Starting at the line that has "December 2013 (30, 1538)" and stopping after the line that has "October 2009 (27, 2005)", reproduce the listing below exactly; omit everything else.

Records provided:
┌──

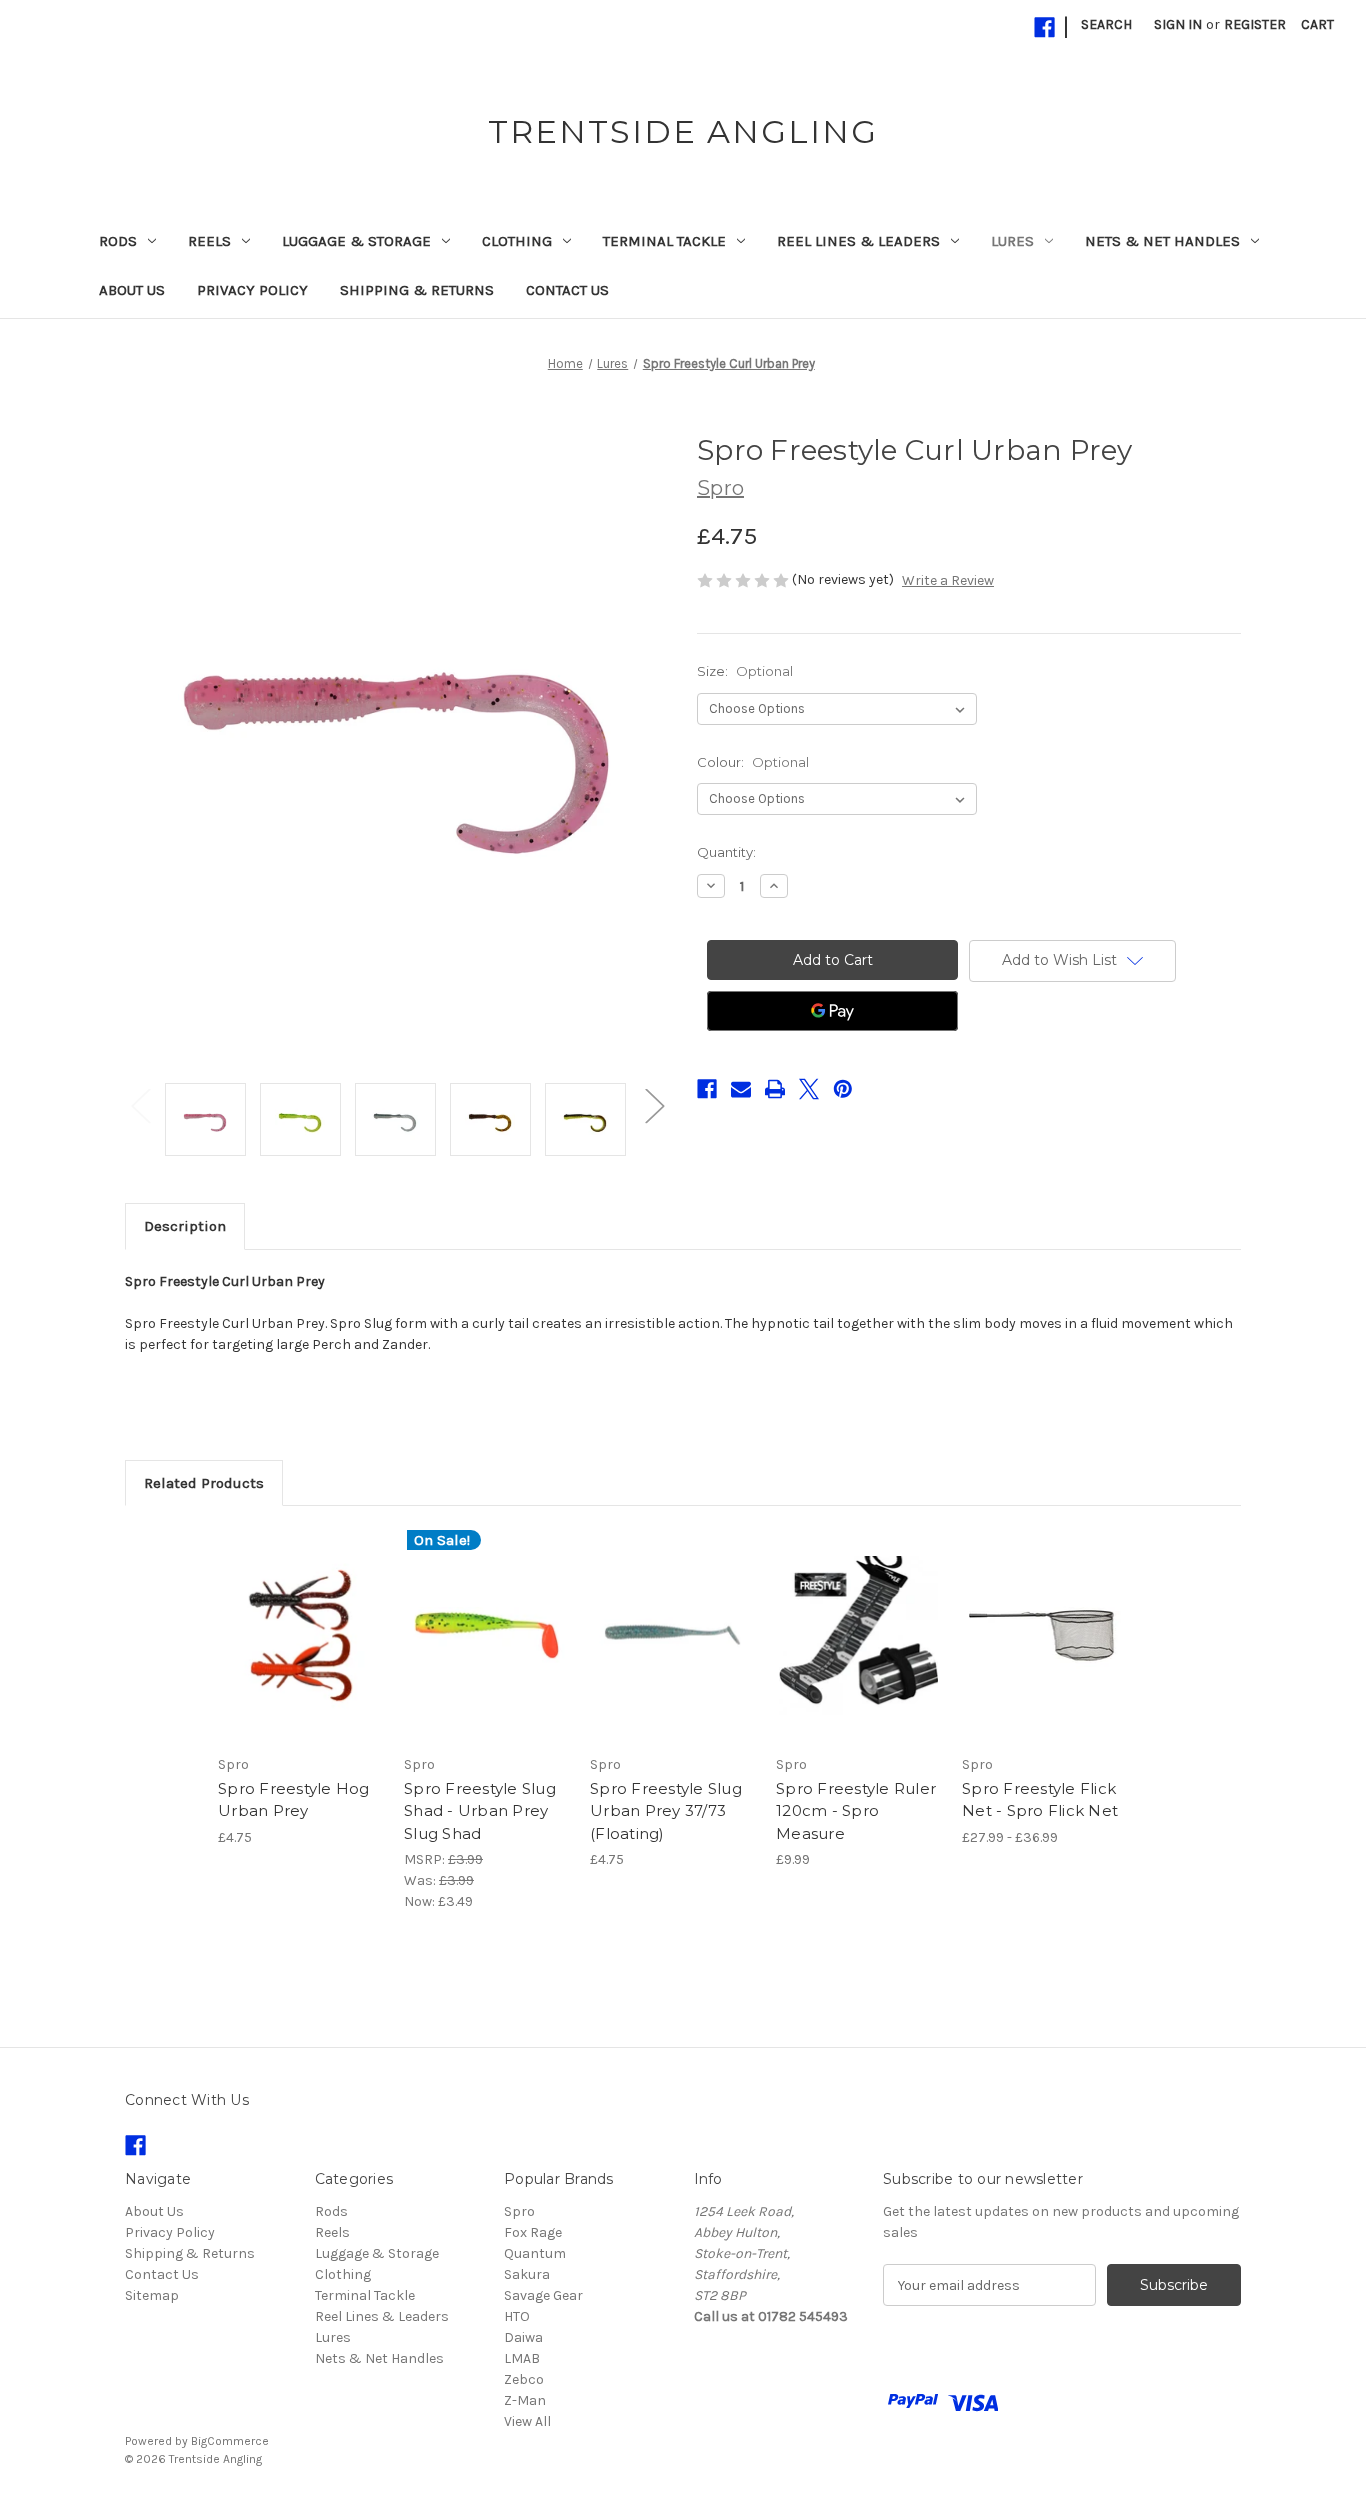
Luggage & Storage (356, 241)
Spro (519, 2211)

└──
┌──

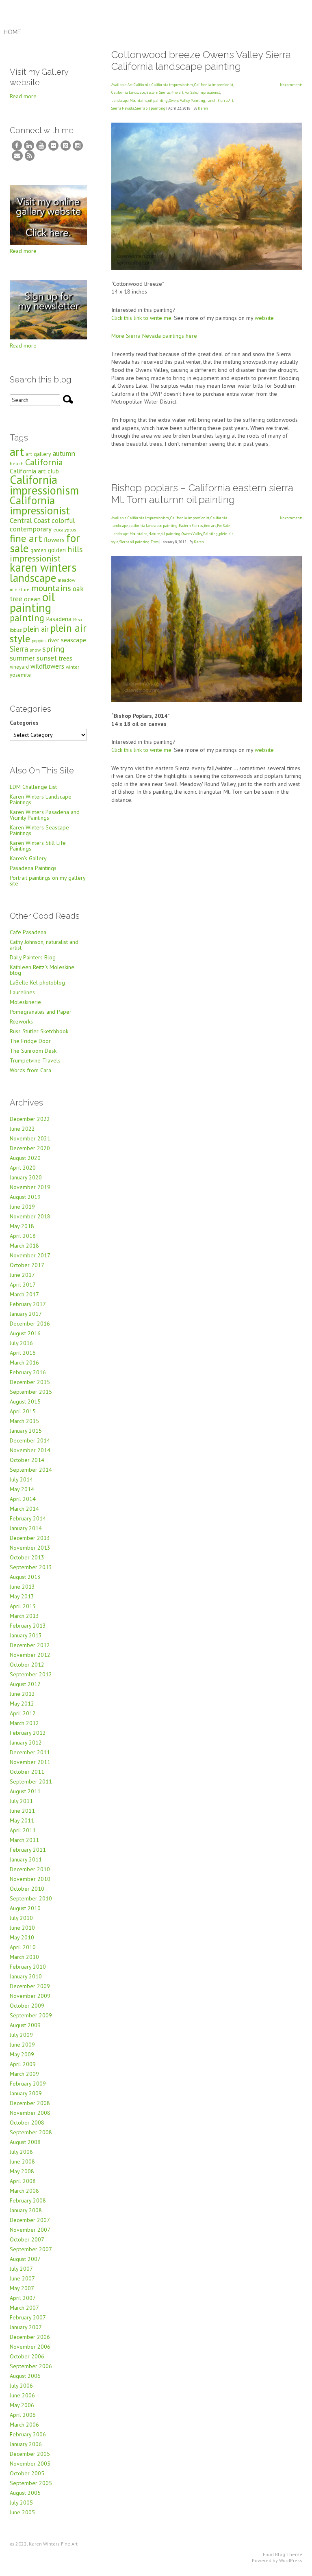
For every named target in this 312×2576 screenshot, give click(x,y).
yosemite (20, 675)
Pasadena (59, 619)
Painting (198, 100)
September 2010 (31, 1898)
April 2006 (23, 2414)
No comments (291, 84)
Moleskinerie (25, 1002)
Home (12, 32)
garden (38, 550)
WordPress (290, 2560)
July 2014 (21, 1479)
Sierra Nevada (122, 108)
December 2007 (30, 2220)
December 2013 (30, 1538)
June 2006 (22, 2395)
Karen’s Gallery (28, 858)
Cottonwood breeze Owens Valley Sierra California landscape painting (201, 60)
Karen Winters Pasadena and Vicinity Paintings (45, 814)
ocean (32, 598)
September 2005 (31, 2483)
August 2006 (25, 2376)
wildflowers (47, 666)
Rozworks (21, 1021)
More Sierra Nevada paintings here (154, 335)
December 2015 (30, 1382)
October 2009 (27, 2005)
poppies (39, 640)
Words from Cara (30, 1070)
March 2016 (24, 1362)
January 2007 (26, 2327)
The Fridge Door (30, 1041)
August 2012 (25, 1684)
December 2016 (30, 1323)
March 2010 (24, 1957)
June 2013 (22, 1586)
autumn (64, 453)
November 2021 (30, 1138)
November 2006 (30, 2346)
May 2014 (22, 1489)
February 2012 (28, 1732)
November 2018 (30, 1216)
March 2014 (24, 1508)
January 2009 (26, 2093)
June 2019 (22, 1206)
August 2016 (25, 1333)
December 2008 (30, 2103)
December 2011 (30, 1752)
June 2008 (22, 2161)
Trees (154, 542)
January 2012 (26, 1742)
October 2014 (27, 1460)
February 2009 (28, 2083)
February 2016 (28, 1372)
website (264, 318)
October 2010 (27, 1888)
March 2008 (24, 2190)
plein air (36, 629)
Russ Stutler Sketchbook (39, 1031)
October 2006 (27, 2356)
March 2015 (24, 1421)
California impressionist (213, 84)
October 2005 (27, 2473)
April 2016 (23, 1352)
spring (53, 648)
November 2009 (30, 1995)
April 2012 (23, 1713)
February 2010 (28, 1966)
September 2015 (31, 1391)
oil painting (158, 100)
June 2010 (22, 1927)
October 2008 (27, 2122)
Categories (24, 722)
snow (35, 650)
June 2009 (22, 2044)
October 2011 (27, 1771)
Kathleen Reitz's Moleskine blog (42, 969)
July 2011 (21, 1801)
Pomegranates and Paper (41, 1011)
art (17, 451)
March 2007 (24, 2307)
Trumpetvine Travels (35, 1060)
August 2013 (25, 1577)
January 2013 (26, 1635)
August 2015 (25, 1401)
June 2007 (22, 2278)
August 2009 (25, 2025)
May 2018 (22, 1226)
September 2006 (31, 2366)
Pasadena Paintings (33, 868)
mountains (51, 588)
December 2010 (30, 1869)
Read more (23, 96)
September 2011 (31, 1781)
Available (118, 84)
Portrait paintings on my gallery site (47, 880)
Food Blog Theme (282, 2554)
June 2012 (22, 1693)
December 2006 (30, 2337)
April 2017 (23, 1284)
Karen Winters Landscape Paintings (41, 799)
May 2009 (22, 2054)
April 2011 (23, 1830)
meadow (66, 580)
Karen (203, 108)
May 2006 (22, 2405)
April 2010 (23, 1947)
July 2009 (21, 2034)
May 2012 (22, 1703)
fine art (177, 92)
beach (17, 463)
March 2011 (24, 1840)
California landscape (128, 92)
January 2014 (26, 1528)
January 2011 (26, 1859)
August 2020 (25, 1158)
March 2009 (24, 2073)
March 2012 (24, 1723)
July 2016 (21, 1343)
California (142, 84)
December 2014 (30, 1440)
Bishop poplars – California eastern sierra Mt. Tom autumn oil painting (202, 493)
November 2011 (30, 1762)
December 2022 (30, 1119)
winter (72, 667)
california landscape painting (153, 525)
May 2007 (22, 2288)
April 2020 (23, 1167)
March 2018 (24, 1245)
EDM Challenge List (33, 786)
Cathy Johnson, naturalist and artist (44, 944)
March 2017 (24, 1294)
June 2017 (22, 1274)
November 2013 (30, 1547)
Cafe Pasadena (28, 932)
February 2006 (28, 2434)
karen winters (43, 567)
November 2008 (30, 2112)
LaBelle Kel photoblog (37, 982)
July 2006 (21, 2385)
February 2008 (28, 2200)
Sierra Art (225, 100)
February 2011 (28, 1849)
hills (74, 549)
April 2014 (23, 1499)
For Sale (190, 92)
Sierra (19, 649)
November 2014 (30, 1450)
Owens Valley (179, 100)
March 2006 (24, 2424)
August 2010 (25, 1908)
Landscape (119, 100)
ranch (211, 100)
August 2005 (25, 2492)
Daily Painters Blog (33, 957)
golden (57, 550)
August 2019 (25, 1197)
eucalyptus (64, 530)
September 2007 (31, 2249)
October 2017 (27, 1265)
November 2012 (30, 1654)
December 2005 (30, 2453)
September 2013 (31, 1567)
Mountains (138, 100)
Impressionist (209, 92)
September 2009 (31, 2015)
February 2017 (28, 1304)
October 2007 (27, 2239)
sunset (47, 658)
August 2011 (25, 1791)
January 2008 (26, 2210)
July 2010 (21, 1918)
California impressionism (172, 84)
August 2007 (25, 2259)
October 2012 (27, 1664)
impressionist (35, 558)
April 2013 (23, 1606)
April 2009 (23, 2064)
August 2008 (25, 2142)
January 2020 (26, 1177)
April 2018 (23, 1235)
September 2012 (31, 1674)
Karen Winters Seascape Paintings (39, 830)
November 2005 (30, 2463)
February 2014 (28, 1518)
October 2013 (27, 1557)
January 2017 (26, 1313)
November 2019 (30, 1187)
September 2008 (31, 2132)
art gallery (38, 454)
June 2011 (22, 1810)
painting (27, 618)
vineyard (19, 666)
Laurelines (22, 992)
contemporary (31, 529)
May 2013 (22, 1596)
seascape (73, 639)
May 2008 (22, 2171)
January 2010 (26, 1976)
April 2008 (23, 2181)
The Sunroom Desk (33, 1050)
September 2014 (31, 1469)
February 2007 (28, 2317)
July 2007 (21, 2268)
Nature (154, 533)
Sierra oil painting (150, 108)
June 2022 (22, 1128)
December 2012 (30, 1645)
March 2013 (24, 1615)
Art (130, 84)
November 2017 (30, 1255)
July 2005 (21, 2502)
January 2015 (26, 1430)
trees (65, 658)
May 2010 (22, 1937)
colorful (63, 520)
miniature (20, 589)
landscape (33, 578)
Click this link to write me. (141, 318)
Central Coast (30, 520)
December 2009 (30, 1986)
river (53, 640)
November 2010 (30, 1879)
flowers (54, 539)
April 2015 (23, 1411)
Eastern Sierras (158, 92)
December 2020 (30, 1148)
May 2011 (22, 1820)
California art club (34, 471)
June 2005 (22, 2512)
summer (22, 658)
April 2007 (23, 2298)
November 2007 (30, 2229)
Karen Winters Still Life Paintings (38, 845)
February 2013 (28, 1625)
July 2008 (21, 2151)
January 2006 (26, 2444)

└──
┌──

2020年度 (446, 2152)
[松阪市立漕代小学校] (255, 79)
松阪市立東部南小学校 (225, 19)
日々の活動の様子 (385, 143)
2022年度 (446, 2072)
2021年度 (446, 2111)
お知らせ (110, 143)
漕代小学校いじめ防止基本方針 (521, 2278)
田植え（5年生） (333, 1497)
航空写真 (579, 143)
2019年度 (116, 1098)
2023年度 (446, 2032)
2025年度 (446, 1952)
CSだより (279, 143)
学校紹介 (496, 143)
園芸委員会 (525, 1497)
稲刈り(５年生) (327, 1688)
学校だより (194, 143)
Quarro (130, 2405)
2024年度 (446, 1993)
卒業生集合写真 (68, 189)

└──

Answer to the exercise:
December 2013 (30, 1538)
June 2006 (22, 2395)
Karen’s Gallery (28, 858)
Cottonwood breeze Owens Valley Sierra California landscape painting (201, 60)
Karen Winters Pasadena and Vicinity Paintings (45, 814)
ocean (32, 598)
September 2005 (31, 2483)
August 2006 (25, 2376)
wildflowers (47, 666)
Rozworks (21, 1021)
More Sierra Nevada paintings here (154, 335)
December 2015 (30, 1382)
October 2009 (27, 2005)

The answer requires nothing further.